Gabriel Leone em "O Agente Secreto"
Divulgação
O reconhecimento do cinema brasileiro em 2026 ultrapassou o circuito de festivais e as indicações ao Oscar para se consolidar diretamente nas bilheterias. Em entrevista à band.com.br, o ator Gabriel Leone, que interpreta um matador contratado para perseguir o personagem de Wagner Moura em "O Agente Secreto", destacou que o longa alcançou um feito histórico ao se tornar o filme mais assistido entre os indicados a Melhor Filme Internacional em território brasileiro.
Para Leone, o desempenho comercial da obra, que possui uma temática densa e duração de 2h40, sinaliza um amadurecimento do espectador nacional. Ele classificou o resultado como algo impensável há pouco tempo:
Isso parece quase um sonho, uma utopia de anos atrás. Estamos falando de um filme político, que não é comercial ou popular de natureza, mas que foi popular nos nossos cinemas
Mesmo em uma temporada marcada pela forte concorrência de blockbusters internacionais e pela presença de astros estrangeiros em solo brasileiro para divulgação, a produção nacional manteve sua força. Leone ressaltou que esse fenômeno é parte de um movimento maior de reestruturação da indústria.
"É um momento muito bonito e muito forte do cinema brasileiro de se fortalecer de novo. Independente do prêmio, me sinto muito feliz e orgulhoso de estar fazendo parte desse momento como um todo", pontuou o artista.

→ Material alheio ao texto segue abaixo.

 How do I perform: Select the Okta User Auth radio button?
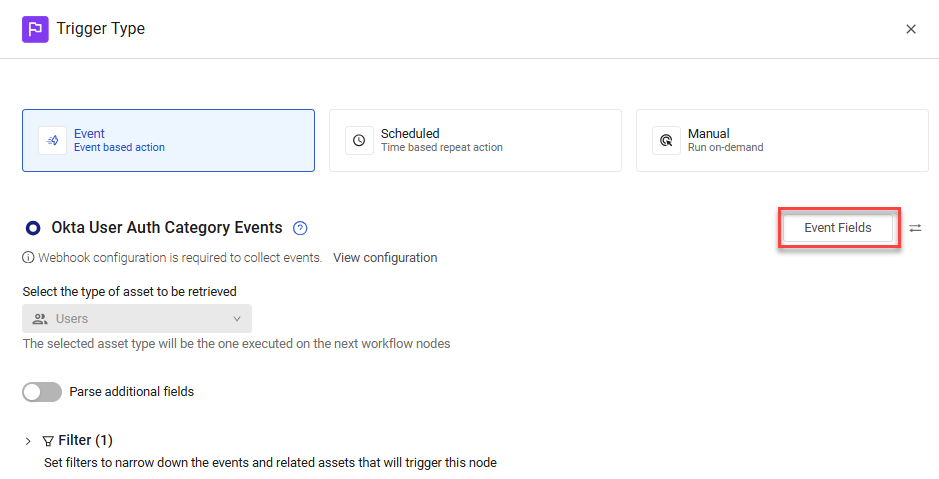point(33,228)
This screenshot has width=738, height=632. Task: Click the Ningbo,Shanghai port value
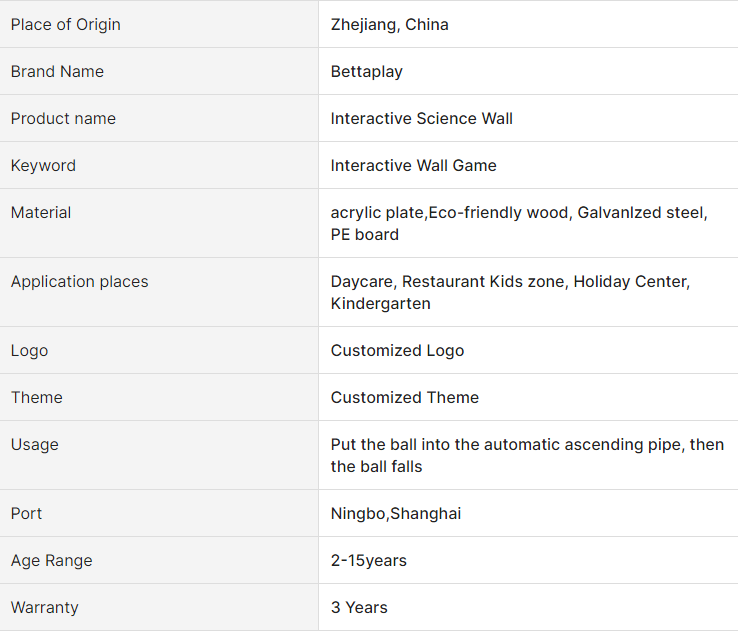coord(396,513)
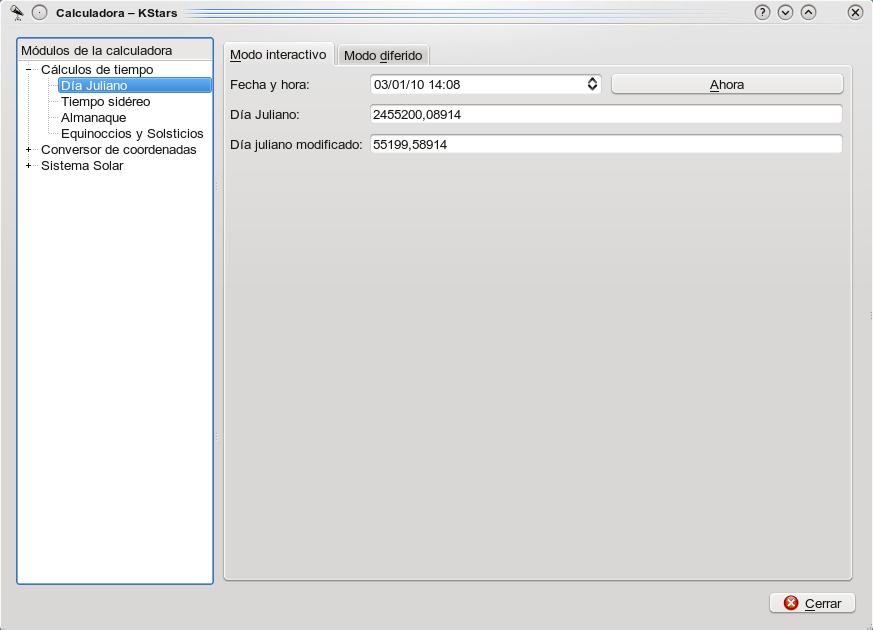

A trajetória de O Agente Secreto em 2026 segue os passos de sucessos recentes, como Ainda Estou Aqui, mantendo a constância de público com marcas superiores a 2,5 milhões de espectadores. Para Leone, a vitória está na ocupação dos espaços e na capacidade do cinema falado em português de pautar as conversas do país, independentemente dos critérios das premiações internacionais.